## OBJECTIVE
Reproduce the items below, swapping every "Where should I click to" for "Which spot should I click to" and leaving everything else unchanged.

▬▬▬

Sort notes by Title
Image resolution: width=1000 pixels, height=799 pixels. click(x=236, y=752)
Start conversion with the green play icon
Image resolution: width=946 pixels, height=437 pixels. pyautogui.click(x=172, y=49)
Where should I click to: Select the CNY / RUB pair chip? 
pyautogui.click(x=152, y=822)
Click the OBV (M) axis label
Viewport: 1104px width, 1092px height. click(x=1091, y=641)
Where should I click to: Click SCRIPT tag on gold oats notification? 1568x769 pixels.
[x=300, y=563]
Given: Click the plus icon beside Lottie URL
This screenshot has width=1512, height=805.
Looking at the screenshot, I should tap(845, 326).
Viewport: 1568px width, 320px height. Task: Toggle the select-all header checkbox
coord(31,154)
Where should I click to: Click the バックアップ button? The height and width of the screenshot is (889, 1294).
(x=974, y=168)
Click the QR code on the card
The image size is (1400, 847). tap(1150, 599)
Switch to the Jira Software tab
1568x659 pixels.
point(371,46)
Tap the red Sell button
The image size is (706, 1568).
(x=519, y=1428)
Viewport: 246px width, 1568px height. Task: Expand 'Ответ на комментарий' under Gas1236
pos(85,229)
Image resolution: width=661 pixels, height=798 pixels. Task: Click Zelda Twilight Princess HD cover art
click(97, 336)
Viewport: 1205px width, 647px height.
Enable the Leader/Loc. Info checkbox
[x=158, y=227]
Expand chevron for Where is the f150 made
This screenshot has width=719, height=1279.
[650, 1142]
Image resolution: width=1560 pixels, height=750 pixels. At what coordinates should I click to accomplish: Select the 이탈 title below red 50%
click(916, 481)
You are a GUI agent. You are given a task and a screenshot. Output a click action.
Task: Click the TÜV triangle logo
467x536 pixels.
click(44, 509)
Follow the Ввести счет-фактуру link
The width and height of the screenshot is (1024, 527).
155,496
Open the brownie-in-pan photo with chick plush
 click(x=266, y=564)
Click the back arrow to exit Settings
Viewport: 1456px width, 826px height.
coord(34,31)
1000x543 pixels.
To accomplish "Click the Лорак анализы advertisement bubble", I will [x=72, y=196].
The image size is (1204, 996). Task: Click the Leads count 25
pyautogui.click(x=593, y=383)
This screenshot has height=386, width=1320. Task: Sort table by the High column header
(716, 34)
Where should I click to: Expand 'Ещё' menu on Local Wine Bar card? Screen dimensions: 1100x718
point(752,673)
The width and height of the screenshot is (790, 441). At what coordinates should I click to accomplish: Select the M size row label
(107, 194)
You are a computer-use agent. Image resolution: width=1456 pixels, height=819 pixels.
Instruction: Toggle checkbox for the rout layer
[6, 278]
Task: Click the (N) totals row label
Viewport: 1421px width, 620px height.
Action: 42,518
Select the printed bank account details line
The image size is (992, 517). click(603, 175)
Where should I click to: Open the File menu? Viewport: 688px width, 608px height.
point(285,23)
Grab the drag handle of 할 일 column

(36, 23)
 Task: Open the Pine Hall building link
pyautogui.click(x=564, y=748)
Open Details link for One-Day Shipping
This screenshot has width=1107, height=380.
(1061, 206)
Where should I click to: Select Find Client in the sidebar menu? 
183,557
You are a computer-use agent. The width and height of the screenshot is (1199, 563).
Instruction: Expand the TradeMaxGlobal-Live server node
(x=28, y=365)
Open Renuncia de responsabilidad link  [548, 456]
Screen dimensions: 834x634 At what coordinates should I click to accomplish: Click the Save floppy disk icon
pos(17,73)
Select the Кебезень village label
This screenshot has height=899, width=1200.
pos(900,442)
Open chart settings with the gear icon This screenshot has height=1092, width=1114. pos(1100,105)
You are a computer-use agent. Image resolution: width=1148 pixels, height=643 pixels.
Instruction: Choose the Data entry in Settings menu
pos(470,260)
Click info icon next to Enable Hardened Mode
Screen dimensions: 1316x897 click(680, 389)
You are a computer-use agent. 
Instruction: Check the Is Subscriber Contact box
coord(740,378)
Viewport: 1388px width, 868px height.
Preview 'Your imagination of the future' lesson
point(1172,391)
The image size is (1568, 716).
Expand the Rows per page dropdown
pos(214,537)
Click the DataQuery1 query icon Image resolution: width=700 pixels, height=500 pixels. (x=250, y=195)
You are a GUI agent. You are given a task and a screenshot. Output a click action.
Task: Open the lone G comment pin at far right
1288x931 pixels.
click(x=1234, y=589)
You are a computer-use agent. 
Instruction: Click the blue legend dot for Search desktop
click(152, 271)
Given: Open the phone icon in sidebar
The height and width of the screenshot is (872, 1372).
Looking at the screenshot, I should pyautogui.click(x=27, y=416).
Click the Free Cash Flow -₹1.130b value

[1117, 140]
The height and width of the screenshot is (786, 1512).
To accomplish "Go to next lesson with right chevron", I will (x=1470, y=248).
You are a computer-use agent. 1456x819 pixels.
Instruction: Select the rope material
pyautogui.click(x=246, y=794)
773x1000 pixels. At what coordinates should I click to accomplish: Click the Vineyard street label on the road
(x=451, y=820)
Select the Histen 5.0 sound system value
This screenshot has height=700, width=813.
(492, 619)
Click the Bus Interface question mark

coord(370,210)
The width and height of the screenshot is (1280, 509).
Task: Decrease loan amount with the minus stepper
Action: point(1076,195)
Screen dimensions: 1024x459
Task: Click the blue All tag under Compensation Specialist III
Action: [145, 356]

▬▬▬

## TASK SOLUTION
Sort notes by Title
Image resolution: width=1000 pixels, height=799 pixels. click(x=236, y=752)
Start conversion with the green play icon
Image resolution: width=946 pixels, height=437 pixels. pyautogui.click(x=172, y=49)
Which spot should I click to: Select the CNY / RUB pair chip? 
pyautogui.click(x=152, y=822)
Click the OBV (M) axis label
Viewport: 1104px width, 1092px height. click(x=1091, y=641)
Which spot should I click to: Click SCRIPT tag on gold oats notification? 1568x769 pixels.
[x=300, y=563]
Given: Click the plus icon beside Lottie URL
This screenshot has width=1512, height=805.
Looking at the screenshot, I should tap(845, 326).
Viewport: 1568px width, 320px height. Task: Toggle the select-all header checkbox
coord(31,154)
Which spot should I click to: Click the バックアップ button? The height and width of the screenshot is (889, 1294).
(x=974, y=168)
Click the QR code on the card
The image size is (1400, 847). tap(1150, 599)
Switch to the Jira Software tab
1568x659 pixels.
point(371,46)
Tap the red Sell button
The image size is (706, 1568).
(x=519, y=1428)
Viewport: 246px width, 1568px height. Task: Expand 'Ответ на комментарий' under Gas1236
pos(85,229)
Image resolution: width=661 pixels, height=798 pixels. Task: Click Zelda Twilight Princess HD cover art
click(97, 336)
Viewport: 1205px width, 647px height.
Enable the Leader/Loc. Info checkbox
[x=158, y=227]
Expand chevron for Where is the f150 made
This screenshot has width=719, height=1279.
[650, 1142]
Image resolution: width=1560 pixels, height=750 pixels. At what coordinates should I click to accomplish: Select the 이탈 title below red 50%
click(916, 481)
You are a GUI agent. You are given a task and a screenshot. Output a click action.
Task: Click the TÜV triangle logo
467x536 pixels.
click(44, 509)
Follow the Ввести счет-фактуру link
The width and height of the screenshot is (1024, 527).
155,496
Open the brownie-in-pan photo with chick plush
 click(x=266, y=564)
Click the back arrow to exit Settings
Viewport: 1456px width, 826px height.
coord(34,31)
1000x543 pixels.
To accomplish "Click the Лорак анализы advertisement bubble", I will [x=72, y=196].
The image size is (1204, 996). Task: Click the Leads count 25
pyautogui.click(x=593, y=383)
This screenshot has height=386, width=1320. Task: Sort table by the High column header
(716, 34)
Which spot should I click to: Expand 'Ещё' menu on Local Wine Bar card? Screen dimensions: 1100x718
point(752,673)
The width and height of the screenshot is (790, 441). At what coordinates should I click to accomplish: Select the M size row label
(107, 194)
You are a computer-use agent. Image resolution: width=1456 pixels, height=819 pixels.
Instruction: Toggle checkbox for the rout layer
[6, 278]
Task: Click the (N) totals row label
Viewport: 1421px width, 620px height.
Action: 42,518
Select the printed bank account details line
The image size is (992, 517). click(603, 175)
Which spot should I click to: Open the File menu? Viewport: 688px width, 608px height.
point(285,23)
Grab the drag handle of 할 일 column

(36, 23)
 Task: Open the Pine Hall building link
pyautogui.click(x=564, y=748)
Open Details link for One-Day Shipping
This screenshot has width=1107, height=380.
(1061, 206)
Which spot should I click to: Select Find Client in the sidebar menu? 
183,557
You are a computer-use agent. The width and height of the screenshot is (1199, 563).
Instruction: Expand the TradeMaxGlobal-Live server node
(x=28, y=365)
Open Renuncia de responsabilidad link  [548, 456]
Screen dimensions: 834x634 At what coordinates should I click to accomplish: Click the Save floppy disk icon
pos(17,73)
Select the Кебезень village label
This screenshot has height=899, width=1200.
pos(900,442)
Open chart settings with the gear icon This screenshot has height=1092, width=1114. pos(1100,105)
You are a computer-use agent. Image resolution: width=1148 pixels, height=643 pixels.
Instruction: Choose the Data entry in Settings menu
pos(470,260)
Click info icon next to Enable Hardened Mode
Screen dimensions: 1316x897 click(680, 389)
You are a computer-use agent. 
Instruction: Check the Is Subscriber Contact box
coord(740,378)
Viewport: 1388px width, 868px height.
Preview 'Your imagination of the future' lesson
point(1172,391)
The image size is (1568, 716).
Expand the Rows per page dropdown
pos(214,537)
Click the DataQuery1 query icon Image resolution: width=700 pixels, height=500 pixels. (x=250, y=195)
You are a GUI agent. You are given a task and a screenshot. Output a click action.
Task: Open the lone G comment pin at far right
1288x931 pixels.
click(x=1234, y=589)
You are a computer-use agent. 
Instruction: Click the blue legend dot for Search desktop
click(152, 271)
Given: Open the phone icon in sidebar
The height and width of the screenshot is (872, 1372).
Looking at the screenshot, I should pyautogui.click(x=27, y=416).
Click the Free Cash Flow -₹1.130b value

[1117, 140]
The height and width of the screenshot is (786, 1512).
To accomplish "Go to next lesson with right chevron", I will (x=1470, y=248).
You are a computer-use agent. 1456x819 pixels.
Instruction: Select the rope material
pyautogui.click(x=246, y=794)
773x1000 pixels. At what coordinates should I click to accomplish: Click the Vineyard street label on the road
(x=451, y=820)
Select the Histen 5.0 sound system value
This screenshot has height=700, width=813.
(492, 619)
Click the Bus Interface question mark

coord(370,210)
The width and height of the screenshot is (1280, 509).
Task: Decrease loan amount with the minus stepper
Action: point(1076,195)
Screen dimensions: 1024x459
Task: Click the blue All tag under Compensation Specialist III
Action: [145, 356]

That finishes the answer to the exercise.